Fermentation optimization and industrialization of recombinant Saccharopolyspora erythraea strains for improved erythromycin a production

Improvement of Erythromycin A (Er-A) production and purity by metabolic engineering of the industrial erythromycin-producing strains Saccharopolyspora erythraea strians ZL1004 and ZL1007, in which the amounts of tailoring enzymes EryK (a P450 hydroxylase) and EryG (an S-adenosylmethionine-dependent O-methyltransferase) for biotransformation of Erythromycin D to Er-A were modulated, was performed in a 50 L fermentor.
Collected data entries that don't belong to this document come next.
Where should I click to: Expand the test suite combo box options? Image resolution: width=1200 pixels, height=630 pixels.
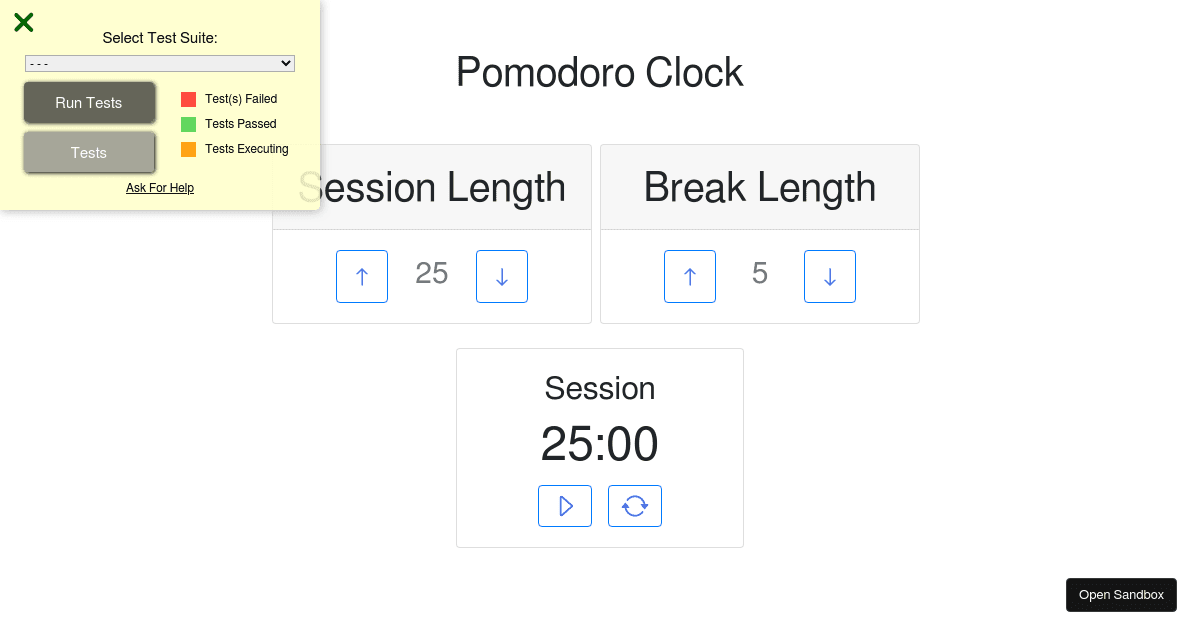tap(159, 63)
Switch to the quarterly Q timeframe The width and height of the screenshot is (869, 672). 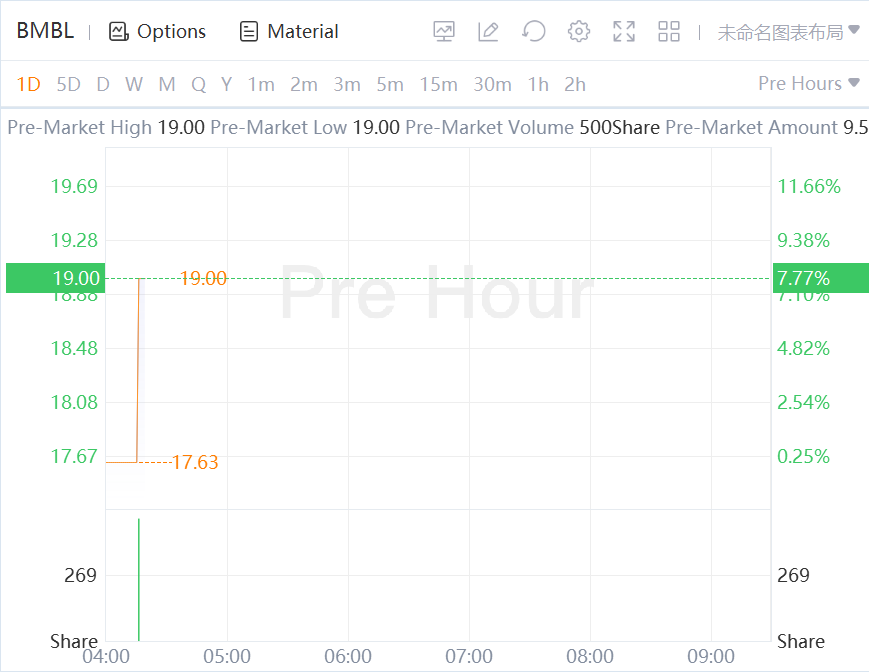[x=198, y=84]

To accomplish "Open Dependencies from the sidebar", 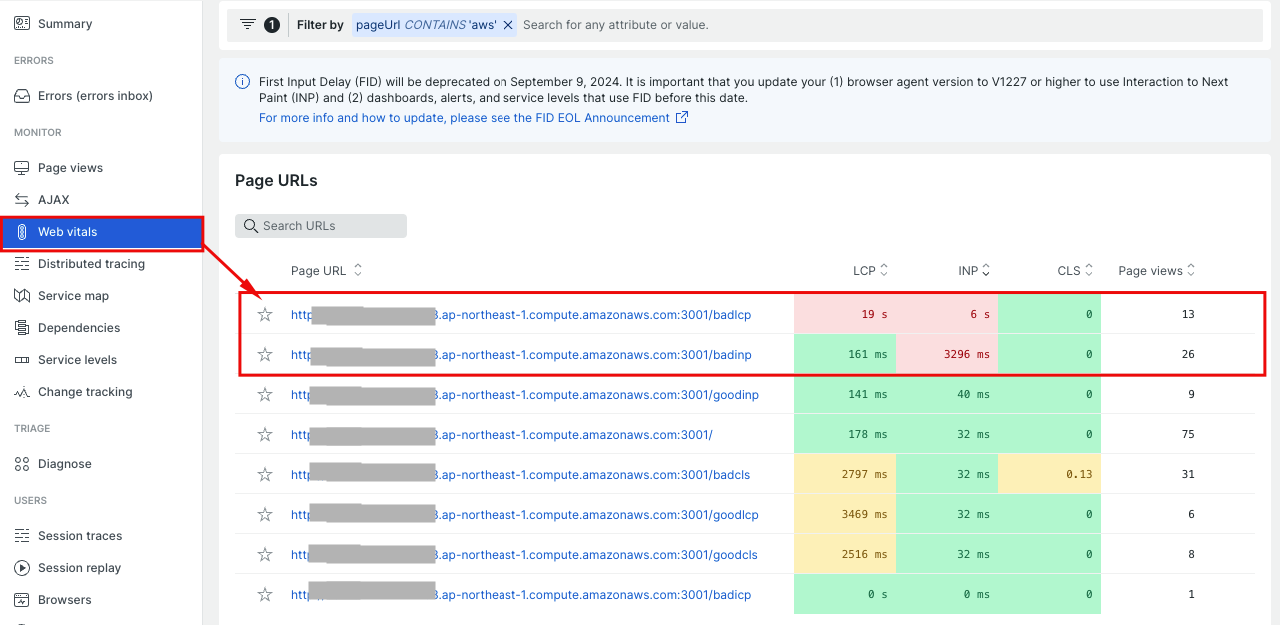I will point(78,327).
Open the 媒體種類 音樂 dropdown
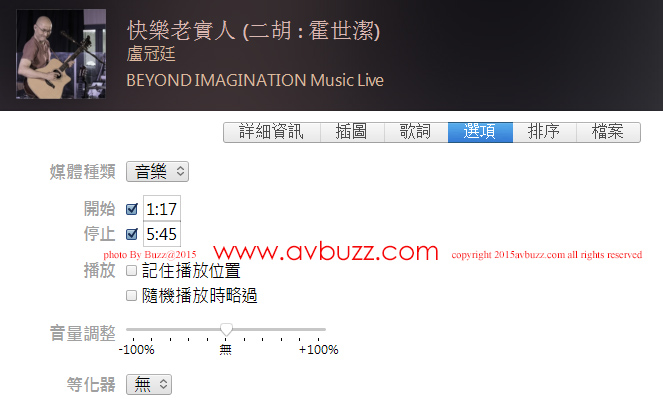663x412 pixels. tap(157, 172)
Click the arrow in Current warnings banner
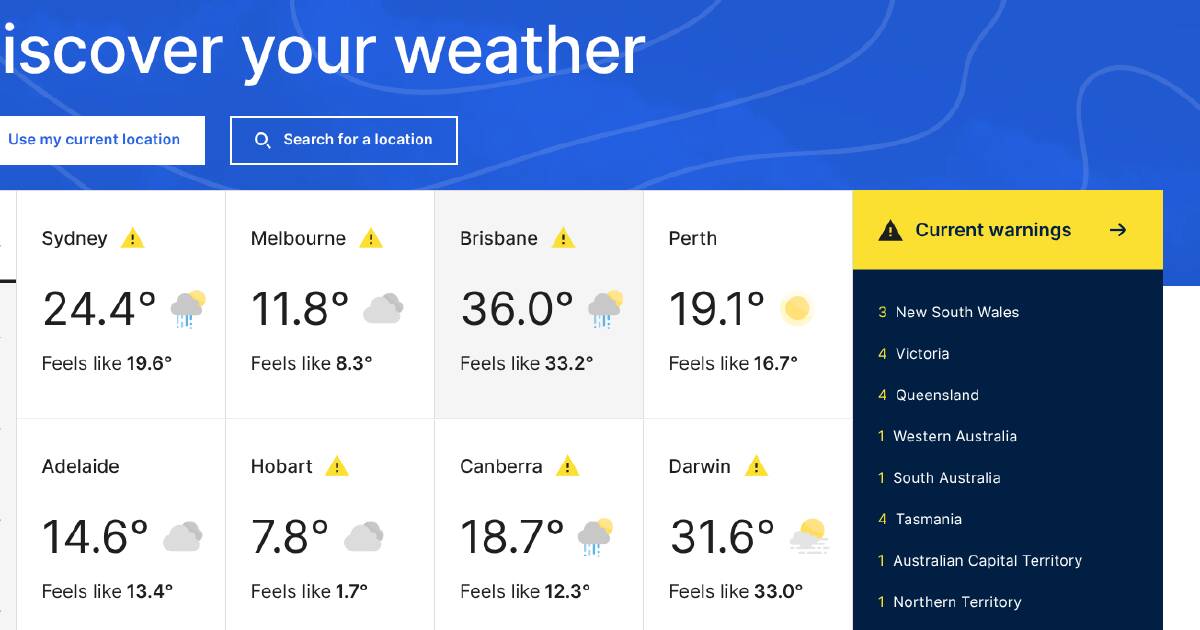 pos(1118,230)
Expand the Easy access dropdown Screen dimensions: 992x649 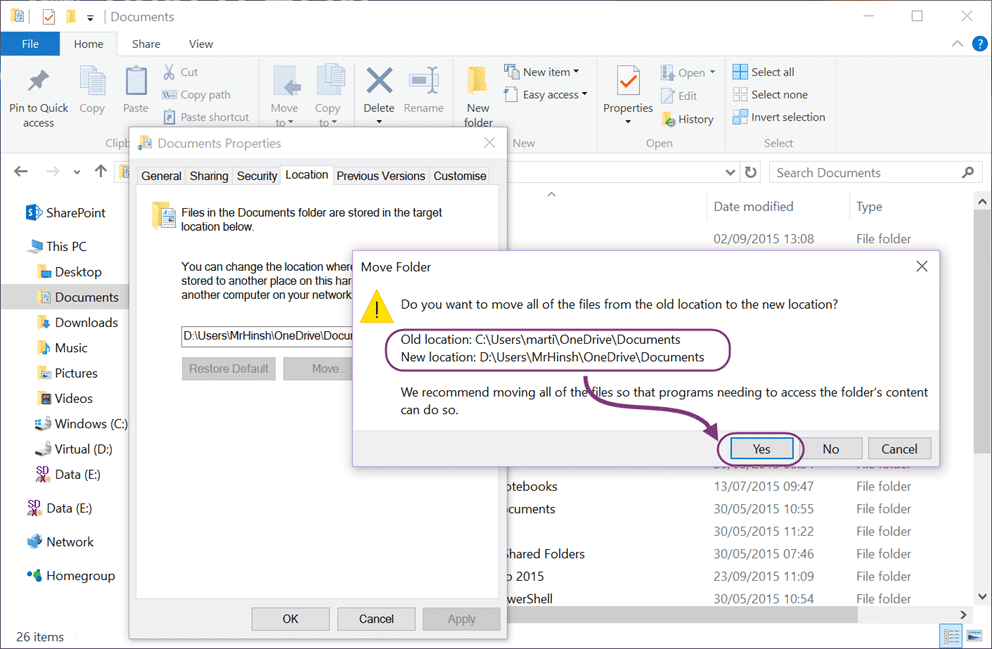[x=584, y=94]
Addition of 15 g/L of corn steep liquor to the medium increased Er-A production; maximum Er-A production was 8,196 U/mL at 191 h, which was 81.8% higher than that of control (4,507 U/mL at 184 h). Er-B impurities were completely eliminated, whereas Er-C impurities were only 153 U/mL at 191 h. Analysis of intra- and extracellular metabolites and key enzyme activities in central carbon metabolism revealed that the pool of TCA cycle intermediates was enhanced by the addition of corn steep liquor and induced an increase in erythromycin biosynthesis. There were no significant differences between strains ZL1004 and ZL1007 regarding Er-A production and impurity accumulation. Compared to wild type strain, Er-A production was improved by 23.9% while Er-C was reduced by 83.9% and Er-B was completely eliminated. Furthermore, fermentation of recombinant strain ZL1004 was successfully scaled up from laboratory scale (50 L fermentor) to industrial scale (25 and 132 m³), with similar levels of Er-A production and purity obtained.